Kolumne: Als ob! - Der Krieg als Zeitenwende
Am Endpunkt dieses Marsches
15. März 2022. In der Ukraine herrscht bereits seit 2014 Krieg und doch stimmt, dass wir gerade eine Zeitenwende erleben. Die Theater hätten sie kommen sehen können, aber ihre Fähigkeit zur Katastrophenprophezeiung liegt brach. Stattdessen werden sie ein weiteres Mal mitgerissen.
Von Michael Wolf
15. März 2022. Die Produktion "Haus der Hunde" des Kyiver Dakh Theater entstand während der Maidan-Proteste. Vor fünf Jahren sah ich eine Vorstellung beim Heidelberger Stückemarkt. Das Ensemble vegetierte in einem Käfig. Draußen patrouillierten Wärter, sie brüllten Befehle durch die Gitterstäbe: "Essen! Schlafen! Arbeiten! Tanzen!" Nach der Pause wechselten Publikum und Ensemble die Plätze.
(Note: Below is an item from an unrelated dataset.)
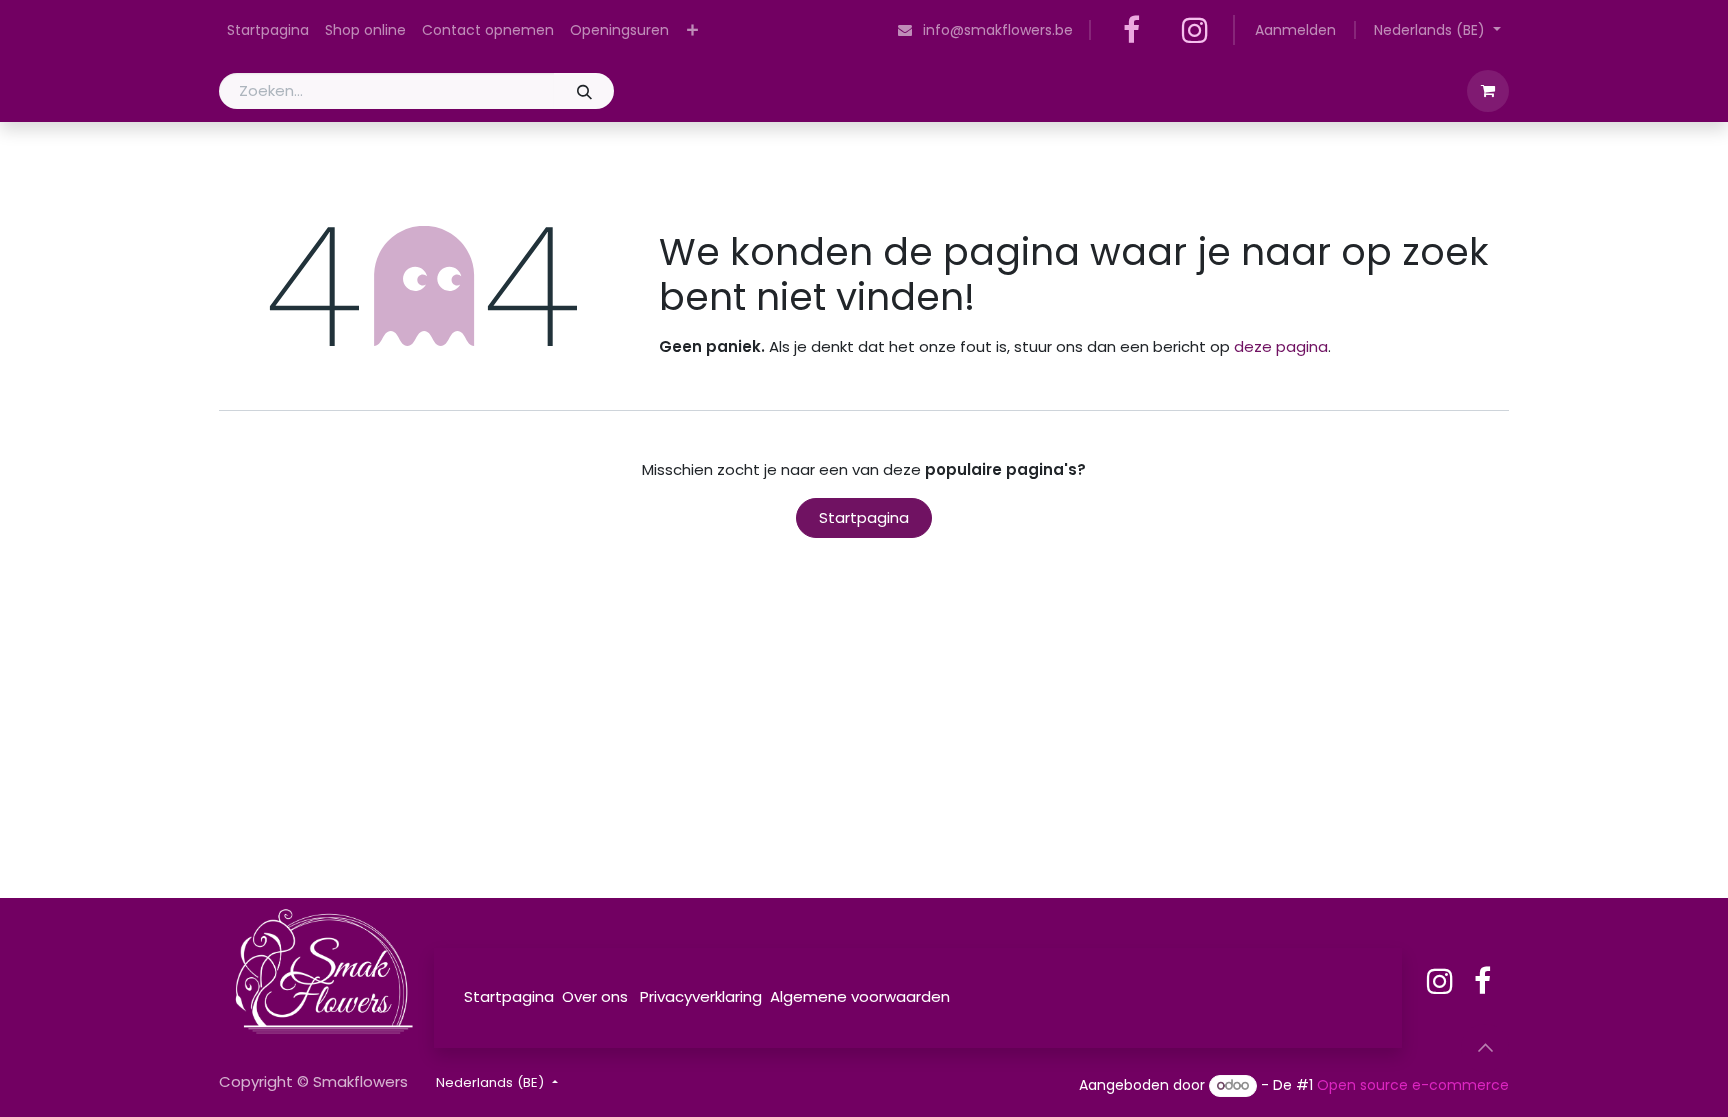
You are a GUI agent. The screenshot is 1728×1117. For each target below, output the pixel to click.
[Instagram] (1195, 30)
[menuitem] (268, 30)
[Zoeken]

Plötzlich saßen wir im Käfig und die Wärter verhöhnten uns, forderten uns auf, zu singen: "Wer seid ihr? Habt ihr ein Lied, das alle können? Habt ihr keine Hymne?" Natürlich haben wir nicht Einigkeit und Recht und Freiheit gesungen, wir schwiegen beklommen – und befremdet. Das ukrainische Theater, wie es sich hier präsentierte, unterschied sich deutlich von dem, was man auf unseren Bühnen zu sehen bekommt. Keine Spur von Ironie war da zu erkennen. Das Pathos war ungebrochen, die Welt düster.
In Zeiten der Zeitenwende
Am Abend dann waren wir Zuschauer erleichtert, als das Ensemble ein Konzert gab und wirklich mitreißend aufspielte. Die Texte konnten wir nicht verstehen. Lediglich eine kleine Irritation schlich sich auch hier ein: Ukraine-Flaggen wurden entrollt. Ein solches patriotisches Bekenntnis wirkte in einem deutschen Theater damals unangemessen. Dieser Tage sieht man jene Flagge auch hierzulande von Balkonen hängen, bei Demonstrationen ist sie präsenter als die Friedenstaube und klassische Konzerte beginnen mit der ukrainische Hymne. Könnten sie, würden viele Deutsche heute mitsingen. Der Krieg verändert auch unser Land, Bundeskanzler Scholz spricht von einer Zeitenwende. 100 Milliarden für die Aufrüstung, dazu Sanktionen, die auch die heimische Wirtschaft treffen werden. Zeitenwende bedeutet auch: Jobverlust, steigende Preise, Kürzungen von Budgets und die Rückkehr einer Angst, die mir – als Jüngerem – lediglich aus Erzählungen, aus Büchern und Filmen bekannt ist. Nicht aber aus dem Theater.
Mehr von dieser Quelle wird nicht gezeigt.